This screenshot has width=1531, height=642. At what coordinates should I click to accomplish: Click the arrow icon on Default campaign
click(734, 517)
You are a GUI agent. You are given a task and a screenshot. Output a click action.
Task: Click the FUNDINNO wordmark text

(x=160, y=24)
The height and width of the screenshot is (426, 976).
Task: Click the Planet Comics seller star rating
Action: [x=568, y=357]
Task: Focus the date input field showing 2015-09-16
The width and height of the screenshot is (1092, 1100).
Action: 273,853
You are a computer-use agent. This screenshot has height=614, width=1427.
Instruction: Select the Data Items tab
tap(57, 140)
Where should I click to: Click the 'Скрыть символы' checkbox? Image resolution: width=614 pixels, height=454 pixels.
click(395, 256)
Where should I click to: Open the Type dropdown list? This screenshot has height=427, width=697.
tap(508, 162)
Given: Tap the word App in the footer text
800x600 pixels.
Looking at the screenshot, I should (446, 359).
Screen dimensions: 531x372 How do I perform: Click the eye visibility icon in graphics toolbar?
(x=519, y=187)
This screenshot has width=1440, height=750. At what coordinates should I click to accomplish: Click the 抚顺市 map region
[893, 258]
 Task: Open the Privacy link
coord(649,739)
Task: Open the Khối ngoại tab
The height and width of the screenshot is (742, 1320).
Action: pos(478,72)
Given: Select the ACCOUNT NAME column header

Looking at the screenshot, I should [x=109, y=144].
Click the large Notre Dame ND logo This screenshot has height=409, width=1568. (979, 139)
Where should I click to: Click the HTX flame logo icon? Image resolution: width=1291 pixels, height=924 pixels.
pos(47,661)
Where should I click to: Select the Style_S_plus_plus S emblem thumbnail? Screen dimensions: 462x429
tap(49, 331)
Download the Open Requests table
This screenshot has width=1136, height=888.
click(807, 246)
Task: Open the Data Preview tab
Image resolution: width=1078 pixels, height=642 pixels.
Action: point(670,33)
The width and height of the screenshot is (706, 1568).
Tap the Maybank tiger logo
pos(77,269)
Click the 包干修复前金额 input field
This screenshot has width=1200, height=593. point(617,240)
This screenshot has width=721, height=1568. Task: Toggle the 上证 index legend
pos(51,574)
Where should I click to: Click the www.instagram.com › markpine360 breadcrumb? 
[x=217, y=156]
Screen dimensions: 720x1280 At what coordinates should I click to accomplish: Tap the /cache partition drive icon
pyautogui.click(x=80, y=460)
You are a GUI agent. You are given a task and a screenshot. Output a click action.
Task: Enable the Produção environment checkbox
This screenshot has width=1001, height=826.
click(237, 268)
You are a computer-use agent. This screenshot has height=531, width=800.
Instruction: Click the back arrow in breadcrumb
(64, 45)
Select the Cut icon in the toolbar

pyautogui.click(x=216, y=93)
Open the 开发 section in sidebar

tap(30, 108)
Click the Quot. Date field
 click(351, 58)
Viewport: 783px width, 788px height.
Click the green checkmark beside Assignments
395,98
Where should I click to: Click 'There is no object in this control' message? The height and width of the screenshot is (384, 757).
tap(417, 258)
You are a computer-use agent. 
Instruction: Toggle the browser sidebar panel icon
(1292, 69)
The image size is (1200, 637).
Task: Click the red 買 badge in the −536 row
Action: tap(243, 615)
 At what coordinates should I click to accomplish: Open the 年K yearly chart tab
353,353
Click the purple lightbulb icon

§

● **Your task**
Lines with "computer" in the records: how many are there? Give only the number.

● **Solution**
3